Provided data:
----------------------------------------

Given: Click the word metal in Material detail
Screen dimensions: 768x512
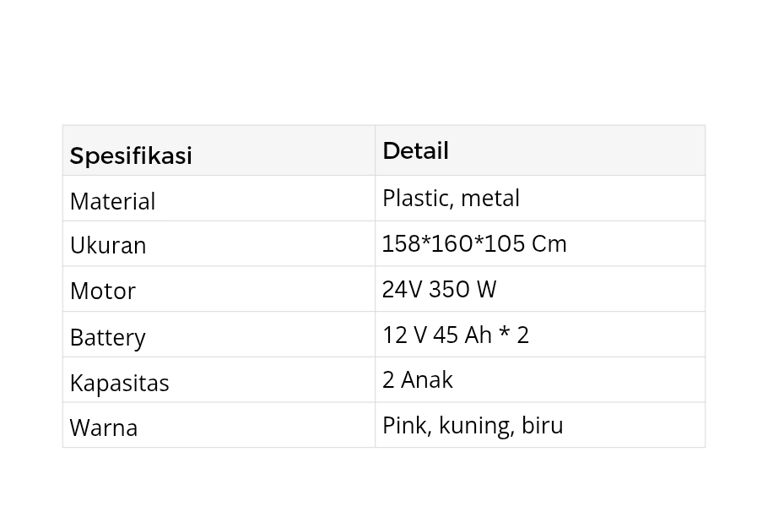Looking at the screenshot, I should 490,198.
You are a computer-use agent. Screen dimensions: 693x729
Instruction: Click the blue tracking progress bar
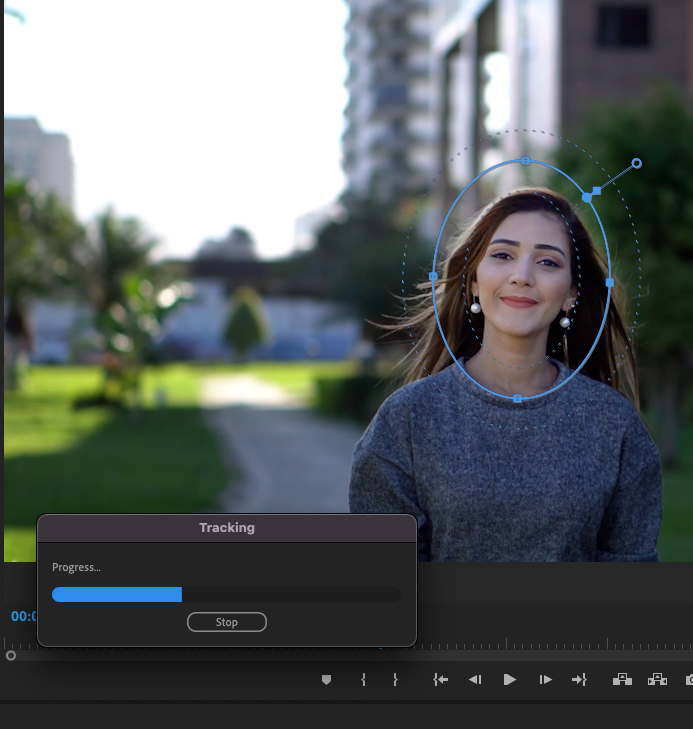(x=117, y=594)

----------------------------------------

Reproduce every line of the material above word for word, leaving out the pictures.

Problem solution:
Given: Click the word metal in Material detail
Screen dimensions: 768x512
Looking at the screenshot, I should 490,198.
You are a computer-use agent. Screen dimensions: 693x729
Instruction: Click the blue tracking progress bar
(x=117, y=594)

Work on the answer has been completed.